Uno de esos campos que muestra grandes avances es el de la agricultura, tema del que nos creemos muy conocedores a pesar de que somos un modesto productor que importa 12 millones de toneladas de alimentos al año para abastecernos. Aún así, suele decirse que nuestro país se convertirá en un gran proveedor de alimentos el día que ponga a producir la «altillanura», que es como un País de Jauja —atravesado por ríos de leche y miel—, que nadie sabe a ciencia cierta dónde está, y que es habitualmente comparado con el «cerrado brasileño», una región plana más grande que Colombia que fue deforestada para atiborrarla de plantaciones de todo tipo, aunque su gran producción se debe también a un exitoso trabajo de investigación para el desarrollo genético de las semillas.

Y suele especularse que países como China andan comprando tierras cultivables, con suficiente provisión de agua, en África y Latinoamérica, con el fin de poder producir los alimentos que su población va a requerir en el futuro. Pero cuando vemos que el segundo mayor exportador mundial de alimentos es Holanda, cuyo territorio es apenas las dos terceras partes de Antioquia, hay que concluir que el asunto no es de área cultivada sino de tecnología empleada. En 2017, Estados Unidos (con 9.000.000 de kilómetros cuadrados) encabezó las exportaciones de alimentos con 133.000 millones de dólares, mientras Holanda (con 42.000 kilómetros cuadrados y 17 millones de habitantes) llegó a los 100.000 millones de dólares gracias a su gran producción de vegetales, frutas, lácteos y procesados.

¿Cómo lo han logrado?

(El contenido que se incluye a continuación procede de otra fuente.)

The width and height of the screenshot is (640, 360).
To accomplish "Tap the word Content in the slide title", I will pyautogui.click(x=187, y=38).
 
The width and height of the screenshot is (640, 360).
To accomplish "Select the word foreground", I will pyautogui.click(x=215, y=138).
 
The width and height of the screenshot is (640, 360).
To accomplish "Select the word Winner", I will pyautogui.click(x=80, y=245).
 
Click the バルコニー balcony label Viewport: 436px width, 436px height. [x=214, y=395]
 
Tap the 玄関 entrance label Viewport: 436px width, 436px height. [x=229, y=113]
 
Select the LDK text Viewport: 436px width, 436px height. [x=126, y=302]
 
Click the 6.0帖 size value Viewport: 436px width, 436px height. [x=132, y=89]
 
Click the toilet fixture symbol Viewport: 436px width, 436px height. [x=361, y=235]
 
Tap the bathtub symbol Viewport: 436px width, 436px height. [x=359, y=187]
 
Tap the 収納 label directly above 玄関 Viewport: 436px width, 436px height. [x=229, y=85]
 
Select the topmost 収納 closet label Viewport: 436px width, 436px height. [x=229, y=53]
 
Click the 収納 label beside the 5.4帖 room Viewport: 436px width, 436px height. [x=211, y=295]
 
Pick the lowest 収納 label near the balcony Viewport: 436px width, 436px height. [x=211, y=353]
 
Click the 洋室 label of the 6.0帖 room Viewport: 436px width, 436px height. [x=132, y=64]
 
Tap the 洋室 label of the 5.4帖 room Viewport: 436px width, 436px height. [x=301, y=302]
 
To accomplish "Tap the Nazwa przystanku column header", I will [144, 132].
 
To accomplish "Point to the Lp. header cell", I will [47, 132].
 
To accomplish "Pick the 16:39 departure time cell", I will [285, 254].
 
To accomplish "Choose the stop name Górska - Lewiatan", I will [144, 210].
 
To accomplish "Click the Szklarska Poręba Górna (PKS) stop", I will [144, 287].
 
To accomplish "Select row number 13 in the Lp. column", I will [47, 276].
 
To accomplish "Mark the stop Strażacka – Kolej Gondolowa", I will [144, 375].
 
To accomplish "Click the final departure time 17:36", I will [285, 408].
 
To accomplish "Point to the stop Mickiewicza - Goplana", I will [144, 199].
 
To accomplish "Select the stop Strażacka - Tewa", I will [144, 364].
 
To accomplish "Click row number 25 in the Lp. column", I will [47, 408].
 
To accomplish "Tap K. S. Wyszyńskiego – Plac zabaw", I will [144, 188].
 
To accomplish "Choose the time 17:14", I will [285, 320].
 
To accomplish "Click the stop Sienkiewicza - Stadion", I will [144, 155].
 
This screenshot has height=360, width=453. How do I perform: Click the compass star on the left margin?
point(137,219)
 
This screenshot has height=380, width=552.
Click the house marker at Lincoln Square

Holanda se entregó de lleno a la investigación para hacer una agricultura altamente eficiente y sostenible, creando excelentes semillas e implementando casi toda su producción en invernaderos, donde pueden controlar la temperatura, la humedad, la cantidad de nutrientes del suelo y muchas variables más. Sus avances son tantos y de tal calado que, en analogía al término «Silicon valley», al epicentro de investigaciones en agricultura de Holanda se le conoce como «Food valley».

Sin embargo, hay un avance conceptual que va a llevar la producción de alimentos un paso más allá, y es el de la agricultura vertical, en la que los productos se cultivan en ambientes interiores en bandejas apiladas hasta el techo, lo que optimiza el espacio y el rendimiento del área. Se trata de cultivos a escala industrial desarrollados en edificios ubicados en áreas urbanas, con lo que se reducen los tiempos y los costos del transporte, así como la contaminación, las pérdidas por manipulación y maduración, etc. Se implementan ambientes controlados a la temperatura adecuada, se hace la fotosíntesis con luces LED, no se requiere pesticidas, se suministran los nutrientes necesarios a cada planta y el ahorro de agua es mayor al 90%. Todo es controlado por sistemas informáticos.

Ya en países como Japón, Suecia, Holanda y Estados Unidos, es común la producción, en granjas verticales, de toda clase de vegetales verdes, pero los expertos aseguran que pronto se usarán para cultivar todo tipo de frutas, verduras, granos y tubérculos.  Incluso, la carne artificial, producida en biorreactores a partir de células madre de bovinos, provendrá de factorías similares, no de reses sacrificadas.

En el mediano plazo, la agricultura no dependerá de la tierra, el régimen de lluvias y la brillantez del sol. Tampoco de factores aleatorios como las heladas, las plagas o las dificultades para sacar las cosechas de su sitio de producción. La tecnología llegó al agro y la inteligencia artificial le dará un vuelco radical. Si el recién creado Ministerio de Ciencia, en asocio con el de Agricultura, no les presta atención a realidades como esta nos quedaremos en el pasado. Y ya arrancamos mal con el nombramiento de una ministra que cree que el cáncer se cura con pociones ancestrales y que invita a la gente a participar en las violentas marchas «pacíficas».